View of the entire Llys Euryn site.

==History==
Llys Euryn was one of the local estates in the Dinerth area owned and occupied by Ednyfed Fychan (d. 1246) — full name Ednyfed Fychan ap Cynwrig — who was seneschal to the Kingdom of Gwynedd in northern Wales, serving Llywelyn the Great and his son Dafydd ap Llywelyn. He was the ancestor of Owen Tudor and thereby of the Tudor dynasty.
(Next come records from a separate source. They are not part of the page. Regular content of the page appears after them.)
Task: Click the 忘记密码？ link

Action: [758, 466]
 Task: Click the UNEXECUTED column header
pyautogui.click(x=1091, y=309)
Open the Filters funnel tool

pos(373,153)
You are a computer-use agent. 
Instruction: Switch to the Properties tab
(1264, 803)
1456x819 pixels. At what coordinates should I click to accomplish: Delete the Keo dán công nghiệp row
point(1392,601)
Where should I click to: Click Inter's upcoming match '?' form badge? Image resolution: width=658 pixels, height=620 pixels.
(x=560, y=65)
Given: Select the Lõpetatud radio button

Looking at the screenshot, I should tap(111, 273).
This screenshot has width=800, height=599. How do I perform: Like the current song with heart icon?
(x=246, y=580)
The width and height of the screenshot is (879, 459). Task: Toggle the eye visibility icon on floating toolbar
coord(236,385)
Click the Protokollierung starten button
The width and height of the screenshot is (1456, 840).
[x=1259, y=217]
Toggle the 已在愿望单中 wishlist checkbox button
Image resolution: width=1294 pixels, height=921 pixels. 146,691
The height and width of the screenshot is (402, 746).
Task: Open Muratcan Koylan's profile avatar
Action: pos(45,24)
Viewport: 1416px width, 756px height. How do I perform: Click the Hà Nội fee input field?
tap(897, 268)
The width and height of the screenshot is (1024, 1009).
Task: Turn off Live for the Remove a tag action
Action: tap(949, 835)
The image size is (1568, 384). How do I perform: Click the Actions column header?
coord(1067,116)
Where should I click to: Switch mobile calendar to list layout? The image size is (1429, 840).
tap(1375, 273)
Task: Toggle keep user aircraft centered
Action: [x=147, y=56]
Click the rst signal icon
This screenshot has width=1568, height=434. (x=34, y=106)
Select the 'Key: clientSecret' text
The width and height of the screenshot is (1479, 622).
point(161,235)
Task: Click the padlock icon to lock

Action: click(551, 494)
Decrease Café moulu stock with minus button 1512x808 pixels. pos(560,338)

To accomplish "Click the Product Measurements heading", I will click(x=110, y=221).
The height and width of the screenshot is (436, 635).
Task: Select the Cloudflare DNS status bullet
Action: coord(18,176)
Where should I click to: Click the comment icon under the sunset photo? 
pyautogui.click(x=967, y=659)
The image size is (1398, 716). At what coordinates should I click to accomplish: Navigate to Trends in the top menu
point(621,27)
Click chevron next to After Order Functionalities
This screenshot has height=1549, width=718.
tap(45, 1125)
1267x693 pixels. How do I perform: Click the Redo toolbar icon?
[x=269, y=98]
It is thought that the house was burnt in 1409 during the revolt of Owain Glyndŵr and restored or rebuilt shortly afterwards. The present structure is late medieval and may be the house occupied by the Conwy Family until 1629 when it was sold to Sir Peter Mutton.

During the working life (end of the 19th century) of the nearby limestone quarry, a small hut was built against one of the walls which was believed to house the blasting materials.

An amateur attempt was made to demolish the distinctive chimney stack and although a hole was blown in the side of the fireplace, the chimney remained standing. The site was left overgrown and largely overlooked until the late 1990s.

View through original arched doorway.

During 1998/1999 the site was subject to a serious conservation project. Much of the vegetation was stripped away, the interior walls and a large fireplace were uncovered, the blasting hut removed and the hole in the chimney filled-in. Finally, stone chippings were added to prevent further vegetation growth and an informative sign about the sites history was erected.